**To do**
Beneath this instruction is a listing. Transcribe from it only the stretch from the line with "Click the cmd.jsp" through the line with "Task: Open the Xylophone link", both end lines included, exactly as written.

**Data excerpts**
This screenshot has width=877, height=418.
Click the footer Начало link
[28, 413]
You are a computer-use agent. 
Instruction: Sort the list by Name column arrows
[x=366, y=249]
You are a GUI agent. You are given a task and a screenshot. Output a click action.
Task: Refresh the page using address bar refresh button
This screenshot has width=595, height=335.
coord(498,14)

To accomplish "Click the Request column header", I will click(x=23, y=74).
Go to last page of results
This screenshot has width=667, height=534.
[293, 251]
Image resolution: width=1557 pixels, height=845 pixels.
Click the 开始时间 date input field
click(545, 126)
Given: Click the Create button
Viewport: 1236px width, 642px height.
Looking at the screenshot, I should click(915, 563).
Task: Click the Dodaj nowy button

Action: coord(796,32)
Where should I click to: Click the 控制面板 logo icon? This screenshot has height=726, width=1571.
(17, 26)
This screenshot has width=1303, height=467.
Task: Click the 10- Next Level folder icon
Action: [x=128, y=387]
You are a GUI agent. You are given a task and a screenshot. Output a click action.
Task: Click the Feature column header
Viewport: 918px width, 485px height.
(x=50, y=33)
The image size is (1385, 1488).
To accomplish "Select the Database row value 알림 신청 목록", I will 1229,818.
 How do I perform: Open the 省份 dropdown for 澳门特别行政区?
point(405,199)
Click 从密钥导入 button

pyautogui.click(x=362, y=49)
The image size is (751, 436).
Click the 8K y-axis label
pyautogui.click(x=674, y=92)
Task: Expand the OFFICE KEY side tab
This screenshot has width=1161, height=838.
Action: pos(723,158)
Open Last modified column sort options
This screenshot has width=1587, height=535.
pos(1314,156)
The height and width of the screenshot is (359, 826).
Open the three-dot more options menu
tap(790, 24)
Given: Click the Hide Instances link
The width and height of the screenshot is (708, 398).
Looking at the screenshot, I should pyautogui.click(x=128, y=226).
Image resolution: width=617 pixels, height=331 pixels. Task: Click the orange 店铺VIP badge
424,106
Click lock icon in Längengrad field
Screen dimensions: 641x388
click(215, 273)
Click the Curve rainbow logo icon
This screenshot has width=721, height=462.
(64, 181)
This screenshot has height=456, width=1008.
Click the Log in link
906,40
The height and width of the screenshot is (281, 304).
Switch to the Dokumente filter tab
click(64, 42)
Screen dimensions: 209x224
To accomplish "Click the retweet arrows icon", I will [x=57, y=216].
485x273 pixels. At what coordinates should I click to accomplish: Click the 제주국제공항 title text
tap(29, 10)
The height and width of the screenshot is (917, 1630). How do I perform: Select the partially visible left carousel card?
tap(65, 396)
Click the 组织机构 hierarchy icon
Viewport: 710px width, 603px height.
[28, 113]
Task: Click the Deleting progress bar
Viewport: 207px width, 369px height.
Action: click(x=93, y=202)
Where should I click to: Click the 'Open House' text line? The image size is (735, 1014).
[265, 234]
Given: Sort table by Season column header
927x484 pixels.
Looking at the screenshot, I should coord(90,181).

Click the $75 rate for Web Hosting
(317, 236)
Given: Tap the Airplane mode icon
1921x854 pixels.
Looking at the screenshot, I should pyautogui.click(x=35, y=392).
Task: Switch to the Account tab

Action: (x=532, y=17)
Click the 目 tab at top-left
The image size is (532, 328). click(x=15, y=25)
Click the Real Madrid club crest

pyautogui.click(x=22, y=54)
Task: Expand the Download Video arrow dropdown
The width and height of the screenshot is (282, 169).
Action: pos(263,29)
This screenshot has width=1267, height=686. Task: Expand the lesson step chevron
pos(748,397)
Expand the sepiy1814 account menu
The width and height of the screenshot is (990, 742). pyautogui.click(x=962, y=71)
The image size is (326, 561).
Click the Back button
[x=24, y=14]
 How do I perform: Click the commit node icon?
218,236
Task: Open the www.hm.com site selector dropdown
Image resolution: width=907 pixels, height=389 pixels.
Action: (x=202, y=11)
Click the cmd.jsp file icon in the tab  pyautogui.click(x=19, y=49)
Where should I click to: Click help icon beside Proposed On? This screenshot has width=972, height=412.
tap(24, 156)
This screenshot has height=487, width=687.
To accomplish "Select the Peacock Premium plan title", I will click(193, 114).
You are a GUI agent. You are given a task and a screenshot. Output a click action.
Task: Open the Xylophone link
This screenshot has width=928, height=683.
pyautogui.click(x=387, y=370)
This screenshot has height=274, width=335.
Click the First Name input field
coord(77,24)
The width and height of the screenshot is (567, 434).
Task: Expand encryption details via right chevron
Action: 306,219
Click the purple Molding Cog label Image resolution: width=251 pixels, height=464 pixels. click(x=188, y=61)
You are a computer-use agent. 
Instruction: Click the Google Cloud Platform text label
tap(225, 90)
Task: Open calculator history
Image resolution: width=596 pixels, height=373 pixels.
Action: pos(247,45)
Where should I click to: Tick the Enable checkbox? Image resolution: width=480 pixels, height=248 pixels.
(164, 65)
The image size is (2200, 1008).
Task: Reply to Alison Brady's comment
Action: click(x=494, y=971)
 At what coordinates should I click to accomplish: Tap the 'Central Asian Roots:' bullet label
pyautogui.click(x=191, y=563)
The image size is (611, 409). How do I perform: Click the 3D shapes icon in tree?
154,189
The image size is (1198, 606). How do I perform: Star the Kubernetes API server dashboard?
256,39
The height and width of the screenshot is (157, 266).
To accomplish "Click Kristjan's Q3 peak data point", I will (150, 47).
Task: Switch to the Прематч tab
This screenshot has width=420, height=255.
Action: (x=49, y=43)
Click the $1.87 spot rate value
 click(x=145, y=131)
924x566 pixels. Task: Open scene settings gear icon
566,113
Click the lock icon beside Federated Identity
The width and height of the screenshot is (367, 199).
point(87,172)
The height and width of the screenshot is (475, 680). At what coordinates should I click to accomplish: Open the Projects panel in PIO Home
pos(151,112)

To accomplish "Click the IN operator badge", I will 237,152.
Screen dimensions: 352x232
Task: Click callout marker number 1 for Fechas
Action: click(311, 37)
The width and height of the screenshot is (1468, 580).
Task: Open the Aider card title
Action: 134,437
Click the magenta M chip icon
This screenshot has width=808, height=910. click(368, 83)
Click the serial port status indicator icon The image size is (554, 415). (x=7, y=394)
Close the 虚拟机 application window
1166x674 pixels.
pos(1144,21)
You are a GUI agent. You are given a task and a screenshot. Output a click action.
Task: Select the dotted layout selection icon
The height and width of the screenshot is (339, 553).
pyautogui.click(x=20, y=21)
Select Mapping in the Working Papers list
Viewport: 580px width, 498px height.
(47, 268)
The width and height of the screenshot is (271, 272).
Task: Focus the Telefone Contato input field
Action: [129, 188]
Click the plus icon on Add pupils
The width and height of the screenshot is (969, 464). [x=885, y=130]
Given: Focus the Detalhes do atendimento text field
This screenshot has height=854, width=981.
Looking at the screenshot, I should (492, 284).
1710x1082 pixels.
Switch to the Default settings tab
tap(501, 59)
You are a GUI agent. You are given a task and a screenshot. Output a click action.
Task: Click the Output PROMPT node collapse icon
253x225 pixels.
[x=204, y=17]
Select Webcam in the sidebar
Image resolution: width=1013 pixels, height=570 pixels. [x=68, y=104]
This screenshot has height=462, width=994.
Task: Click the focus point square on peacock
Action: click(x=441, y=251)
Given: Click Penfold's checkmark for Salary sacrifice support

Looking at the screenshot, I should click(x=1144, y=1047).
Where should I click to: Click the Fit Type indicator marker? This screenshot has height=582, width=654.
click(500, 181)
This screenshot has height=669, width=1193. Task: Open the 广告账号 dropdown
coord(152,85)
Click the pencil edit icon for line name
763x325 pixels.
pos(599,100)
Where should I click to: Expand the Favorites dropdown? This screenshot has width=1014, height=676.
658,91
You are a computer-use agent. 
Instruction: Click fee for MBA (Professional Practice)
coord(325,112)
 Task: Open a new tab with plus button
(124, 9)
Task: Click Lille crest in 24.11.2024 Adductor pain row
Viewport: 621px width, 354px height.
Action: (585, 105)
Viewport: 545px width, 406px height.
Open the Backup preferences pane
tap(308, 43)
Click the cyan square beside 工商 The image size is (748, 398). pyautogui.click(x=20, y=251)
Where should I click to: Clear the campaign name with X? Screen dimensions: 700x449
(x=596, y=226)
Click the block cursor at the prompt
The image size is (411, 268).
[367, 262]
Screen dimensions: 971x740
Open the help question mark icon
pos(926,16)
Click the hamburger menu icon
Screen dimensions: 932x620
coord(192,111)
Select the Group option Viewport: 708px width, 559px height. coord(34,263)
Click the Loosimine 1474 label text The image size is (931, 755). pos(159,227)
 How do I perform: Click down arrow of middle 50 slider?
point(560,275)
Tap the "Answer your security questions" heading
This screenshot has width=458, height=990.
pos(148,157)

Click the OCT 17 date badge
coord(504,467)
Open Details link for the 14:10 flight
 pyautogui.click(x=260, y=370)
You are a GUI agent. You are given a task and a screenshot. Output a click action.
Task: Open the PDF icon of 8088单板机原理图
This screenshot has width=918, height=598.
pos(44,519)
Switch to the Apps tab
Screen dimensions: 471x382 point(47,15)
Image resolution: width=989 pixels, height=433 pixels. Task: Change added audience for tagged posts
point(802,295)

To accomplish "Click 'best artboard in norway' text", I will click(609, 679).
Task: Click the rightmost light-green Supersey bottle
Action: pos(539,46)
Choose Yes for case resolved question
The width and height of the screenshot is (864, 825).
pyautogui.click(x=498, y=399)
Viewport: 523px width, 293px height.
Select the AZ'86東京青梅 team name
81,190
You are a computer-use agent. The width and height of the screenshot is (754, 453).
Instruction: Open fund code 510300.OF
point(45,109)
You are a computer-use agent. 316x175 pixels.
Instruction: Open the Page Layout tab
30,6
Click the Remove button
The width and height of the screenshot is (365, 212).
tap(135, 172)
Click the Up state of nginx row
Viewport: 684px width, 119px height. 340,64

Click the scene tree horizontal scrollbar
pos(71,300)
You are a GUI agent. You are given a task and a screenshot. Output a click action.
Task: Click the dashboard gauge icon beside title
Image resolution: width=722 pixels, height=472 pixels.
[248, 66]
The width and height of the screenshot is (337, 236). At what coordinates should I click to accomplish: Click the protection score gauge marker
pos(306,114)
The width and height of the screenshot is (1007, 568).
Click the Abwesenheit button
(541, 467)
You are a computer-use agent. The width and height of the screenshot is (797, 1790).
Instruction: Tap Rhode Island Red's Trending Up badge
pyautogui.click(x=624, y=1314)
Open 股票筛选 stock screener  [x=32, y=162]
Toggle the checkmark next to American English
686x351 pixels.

**Response**
Click the cmd.jsp file icon in the tab  pyautogui.click(x=19, y=49)
Where should I click to: Click help icon beside Proposed On? This screenshot has width=972, height=412.
tap(24, 156)
This screenshot has height=487, width=687.
To accomplish "Select the Peacock Premium plan title", I will click(193, 114).
You are a GUI agent. You are given a task and a screenshot. Output a click action.
Task: Open the Xylophone link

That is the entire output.